The importance of this matter is such that the EU Whistleblowing Directive specifically refers to it in article 17, saying that “Any processing of personal data carried out pursuant to this Directive, including the exchange or transmission of personal data by the competent authorities, shall be carried out in accordance with Regulation (EU) 2016/67”.
From information relating to witnesses, people suspected of wrongdoing, this information must be processed in line with the GDPR.
This means that every data processing carried out by Whistleblowing channels is subject to the GDPR principles and provisions, such as confidentiality, data quality, as well as rights of data subjects, like right to access.
Data controllers also need to ensure lawfulness of the data processing, and in this sense, two main legal bases take place for processing personal data in this context: legitimate interest and legal obligations.
As the European Data Protection Supervisor (EDPS) says, relating to confidentiality, information about the whistleblower and the accused person “should be processed with utmost confidentiality”. This is crucial, because one of the main purposes of the EU Whistleblowing Directive is to protect Whistleblowers from the fear of retaliation.
But one of the most important parts of this is about security measures.
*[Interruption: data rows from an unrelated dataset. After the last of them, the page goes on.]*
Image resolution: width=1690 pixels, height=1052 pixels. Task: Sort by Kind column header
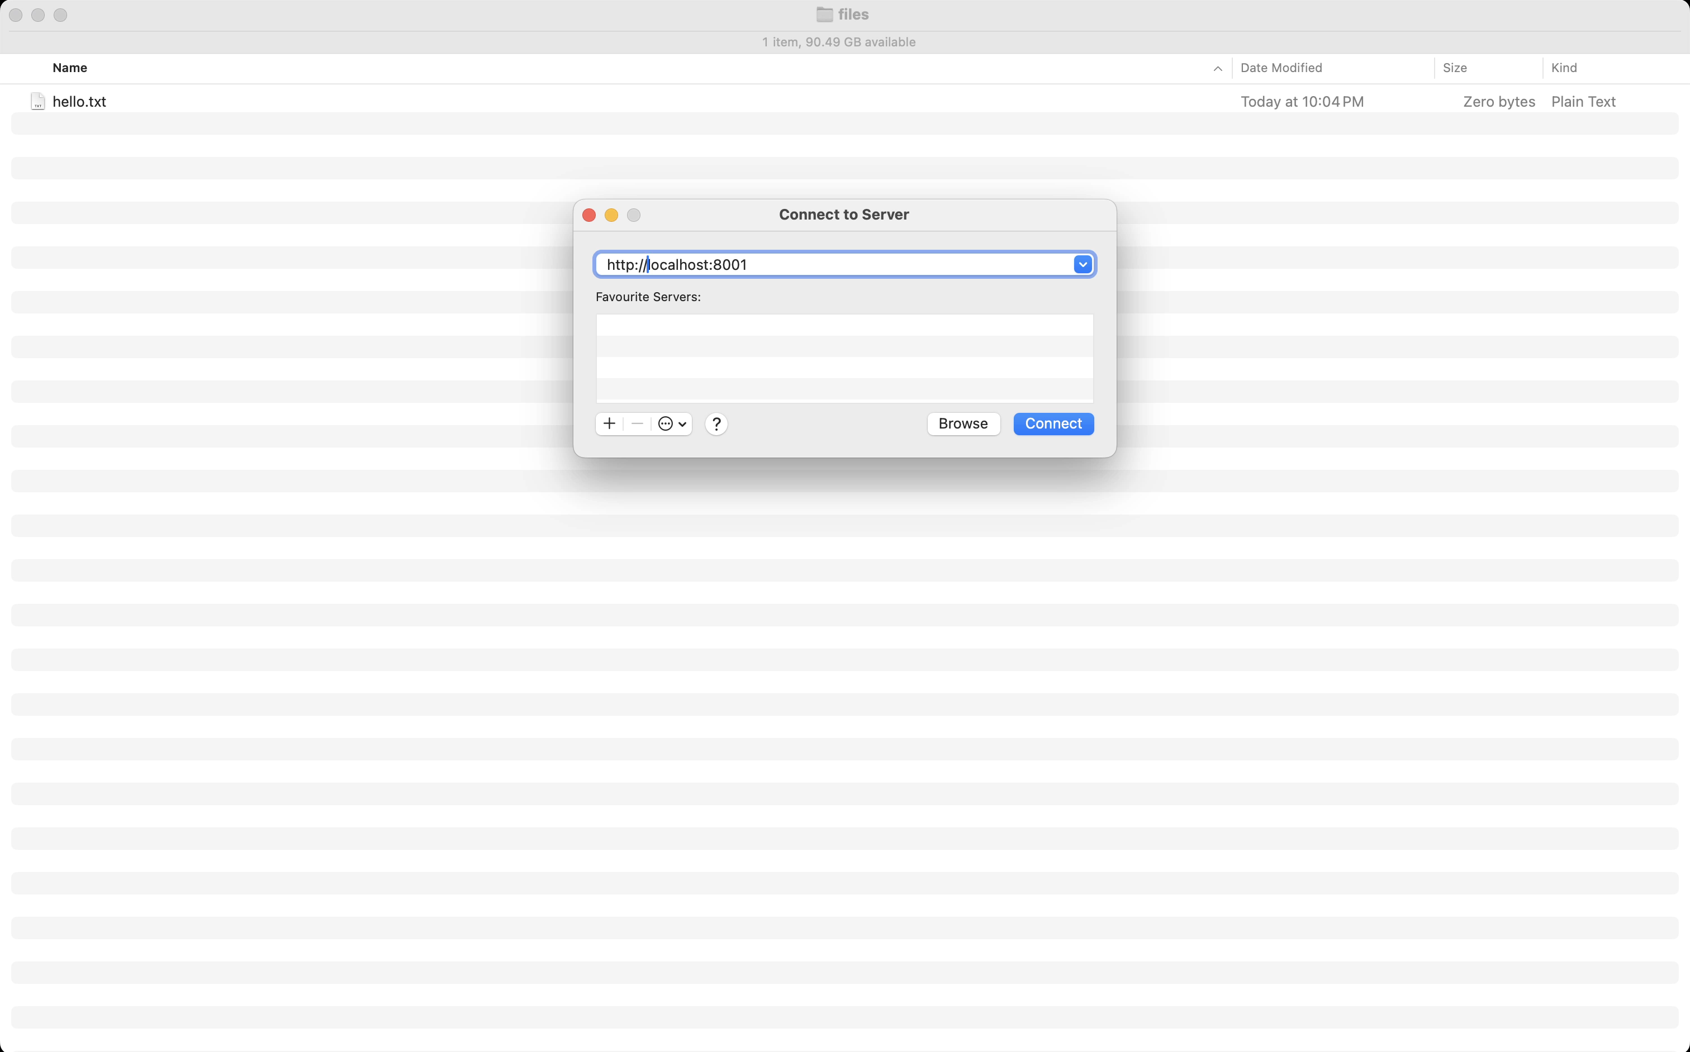coord(1564,67)
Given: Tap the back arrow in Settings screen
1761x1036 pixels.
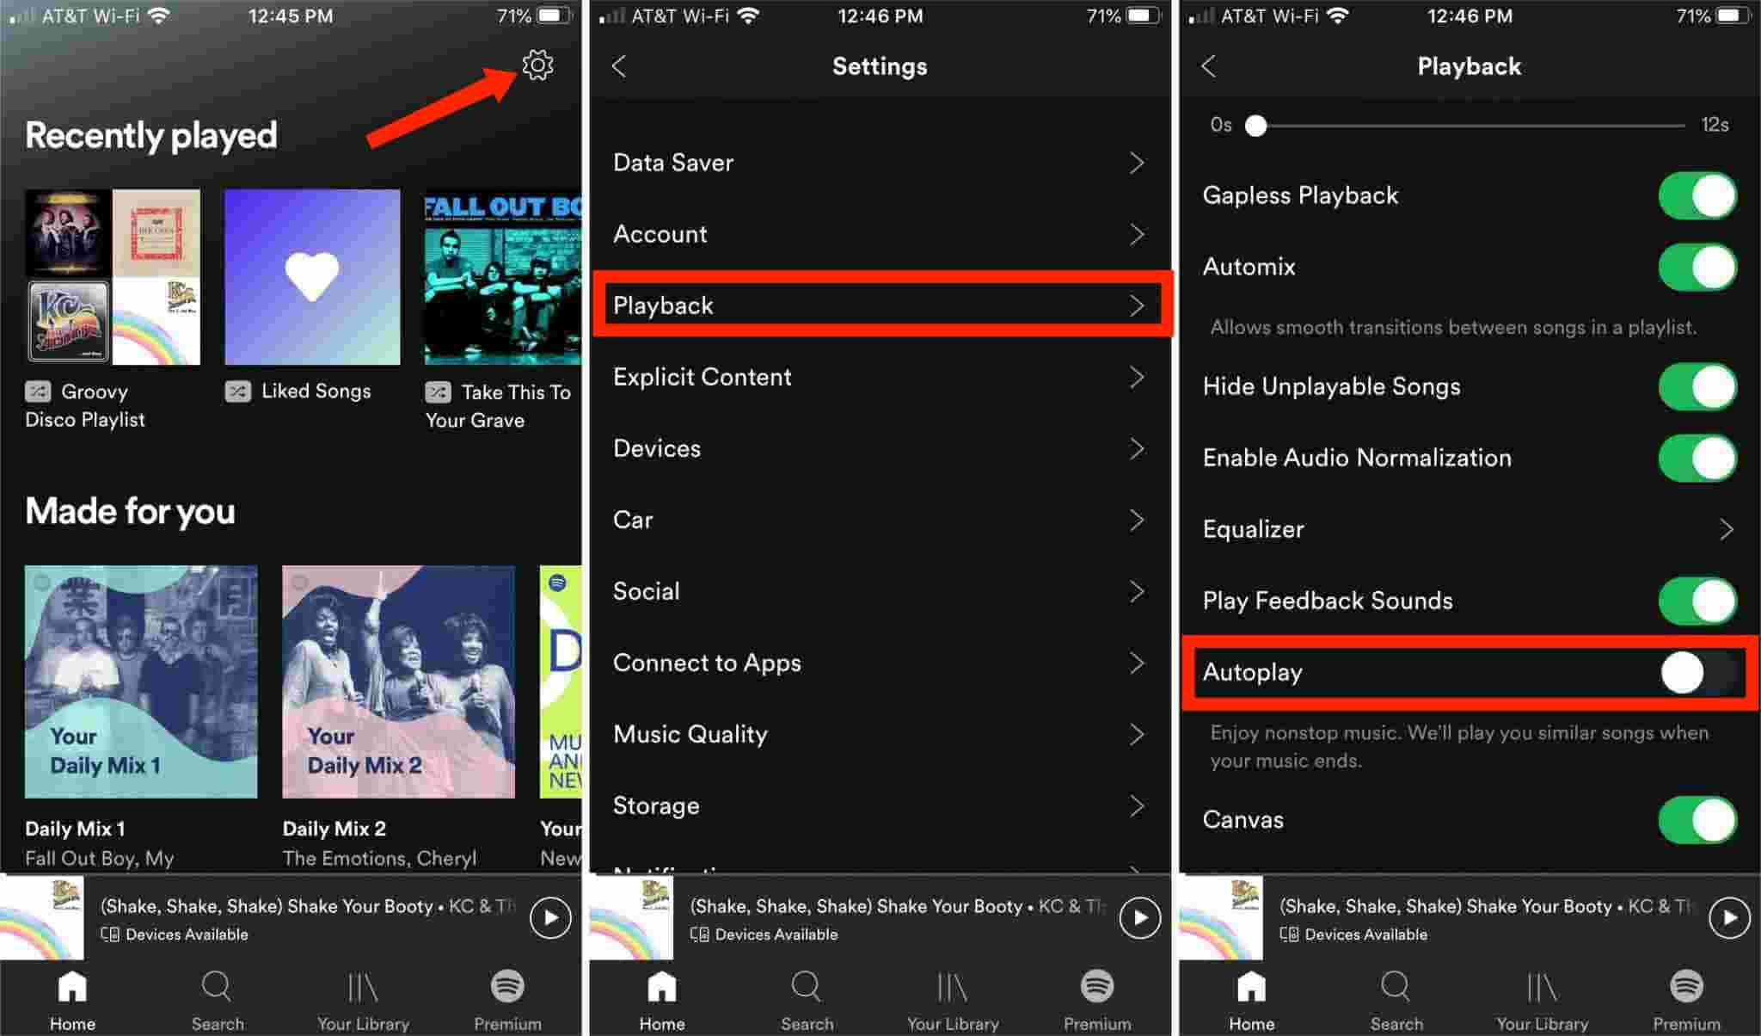Looking at the screenshot, I should [x=620, y=68].
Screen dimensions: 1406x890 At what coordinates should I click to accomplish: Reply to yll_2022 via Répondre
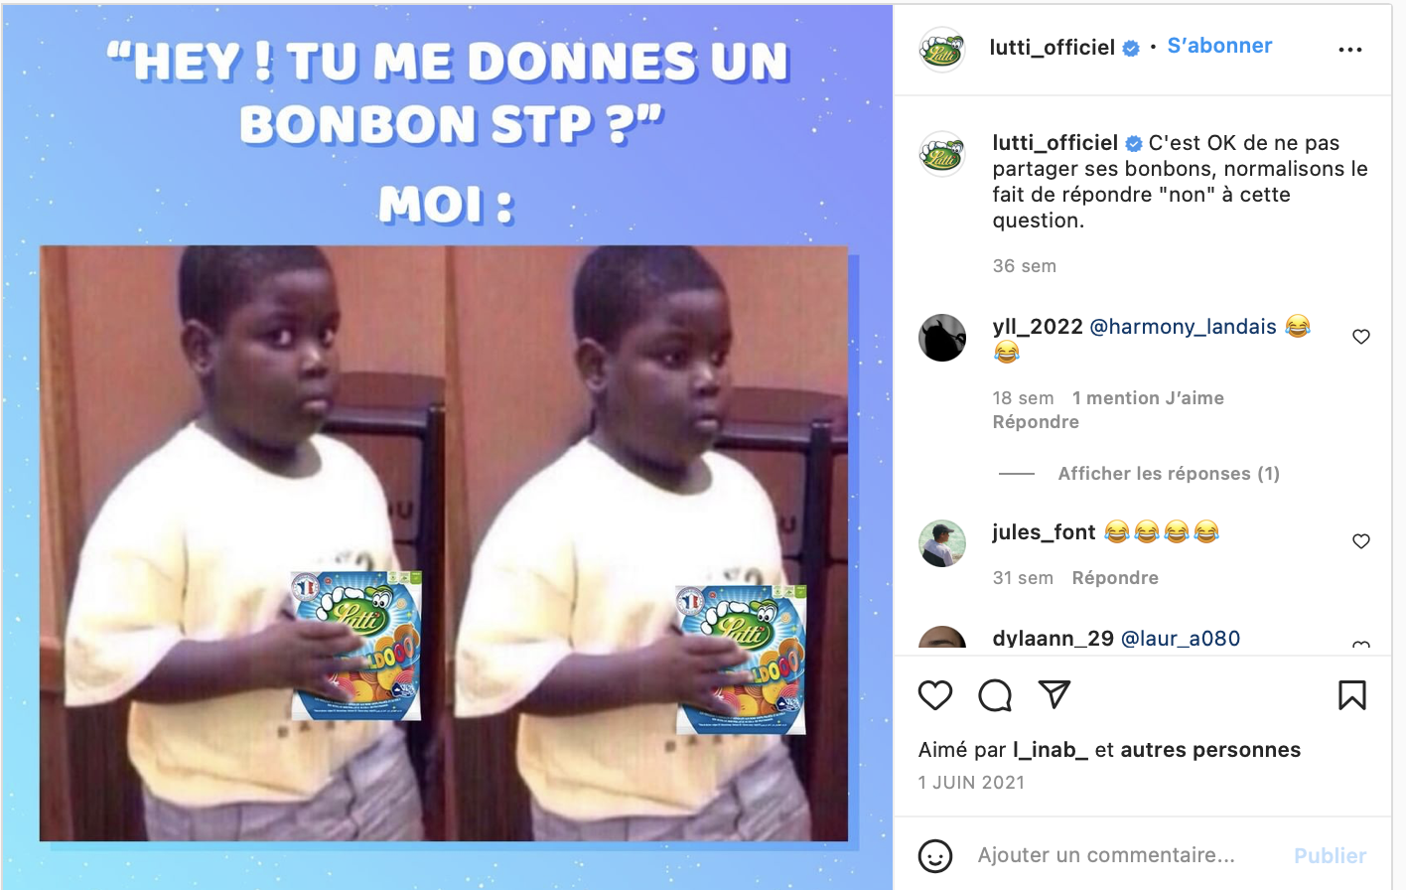click(x=1036, y=422)
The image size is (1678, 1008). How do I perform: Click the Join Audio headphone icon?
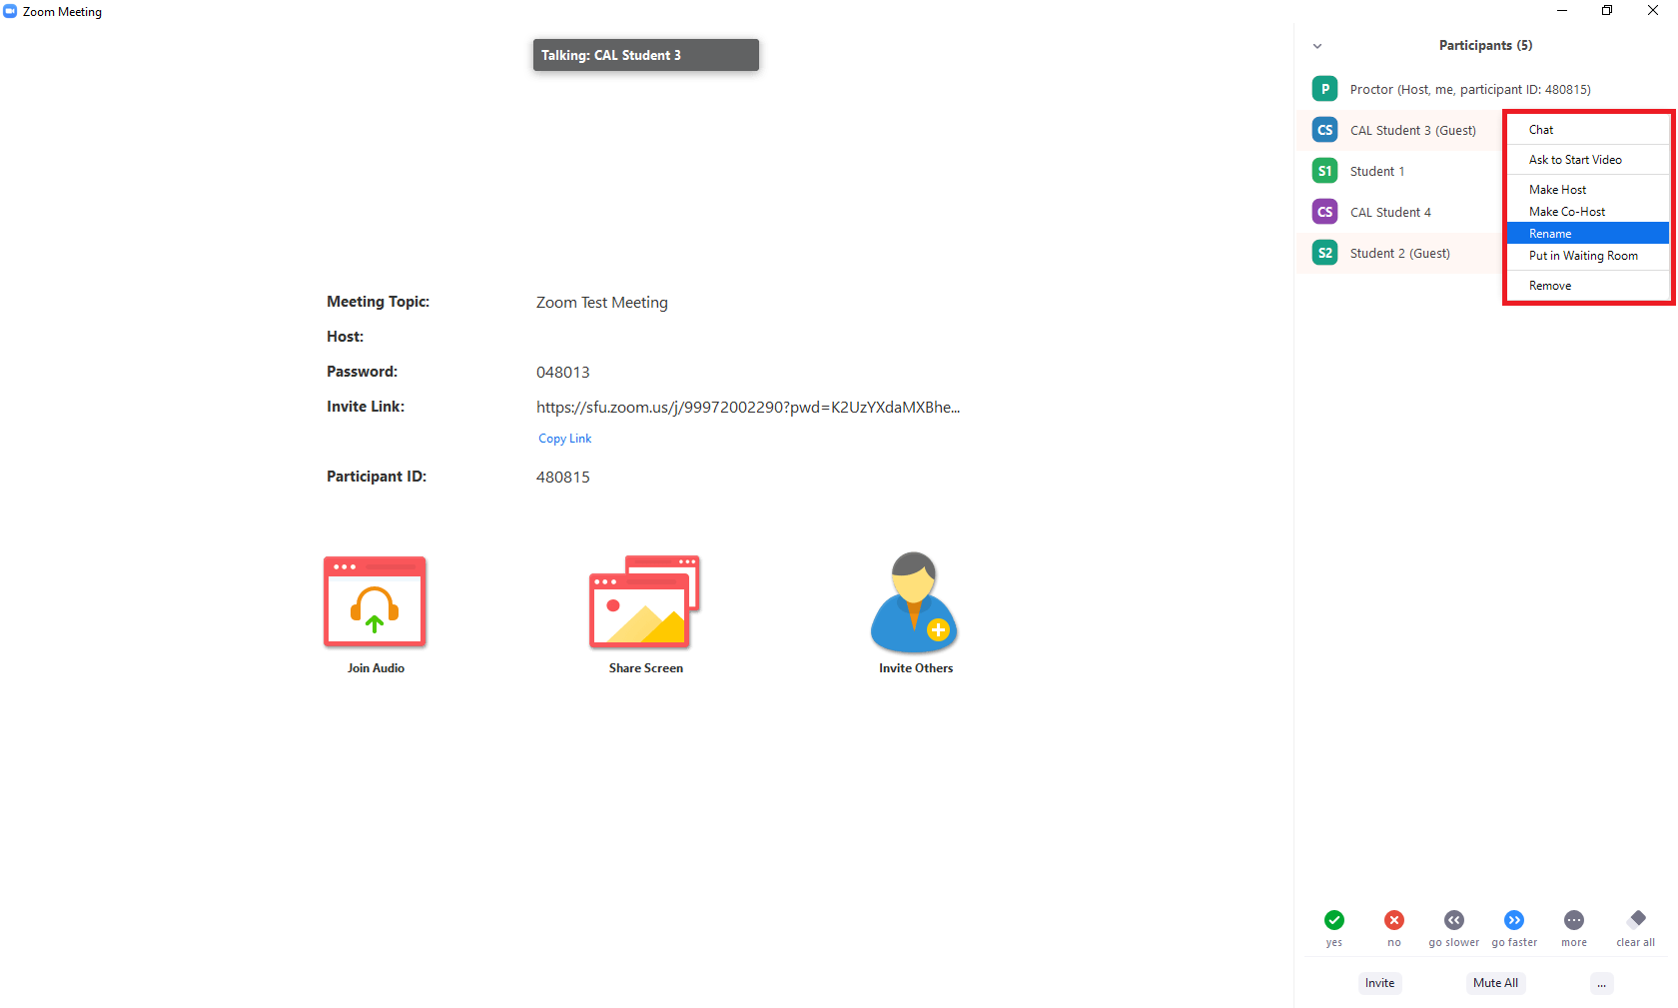375,602
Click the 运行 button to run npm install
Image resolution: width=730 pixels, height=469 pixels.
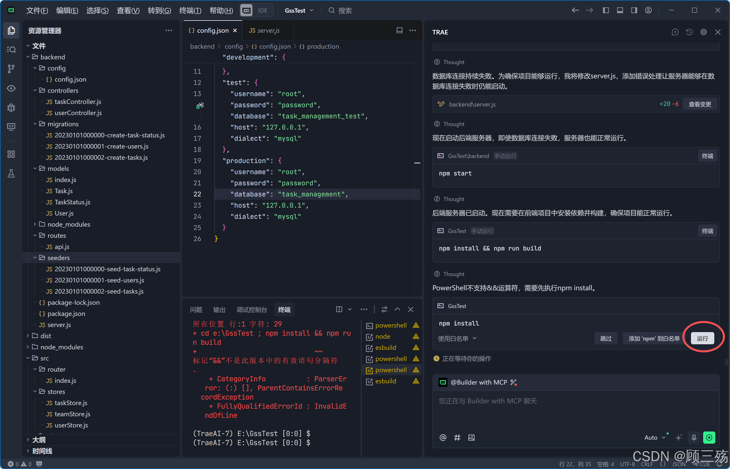(x=702, y=338)
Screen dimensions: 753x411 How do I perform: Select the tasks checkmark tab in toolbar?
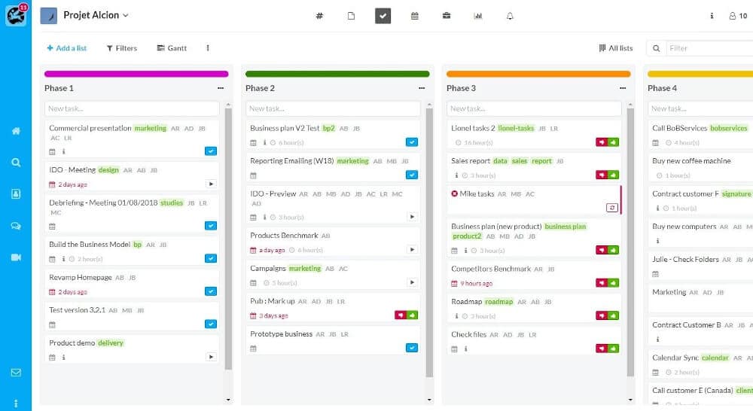point(383,16)

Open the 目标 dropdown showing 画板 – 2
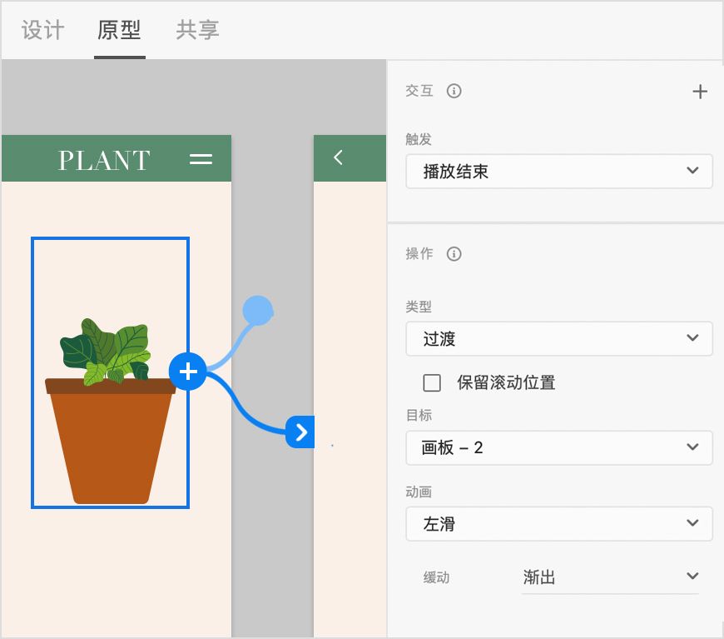point(558,447)
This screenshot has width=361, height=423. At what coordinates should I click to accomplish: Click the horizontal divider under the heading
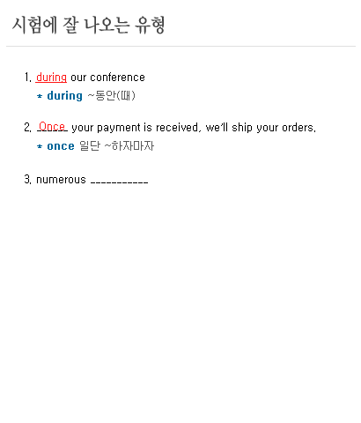(181, 46)
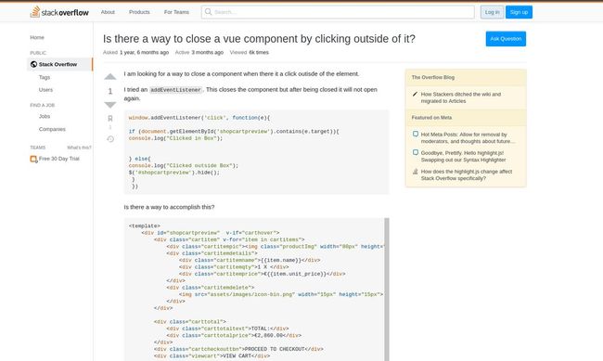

If we say that companies need to comply with the GDPR in the context of Whistleblowing, protecting this kind of sensitive information is of utmost importance. They need to implement security measures which prevent data breaches or unintentional disclosures, adopting technical and organizational measures in order to prevent and mitigate risks.
As we can see, there are many implications concerning GDPR and the Whistleblowing directive. Companies need to be very cautious about how this information is processed, and they have to comply with their obligations in this matter. By doing so, they are investing in identifying risks and avoiding them.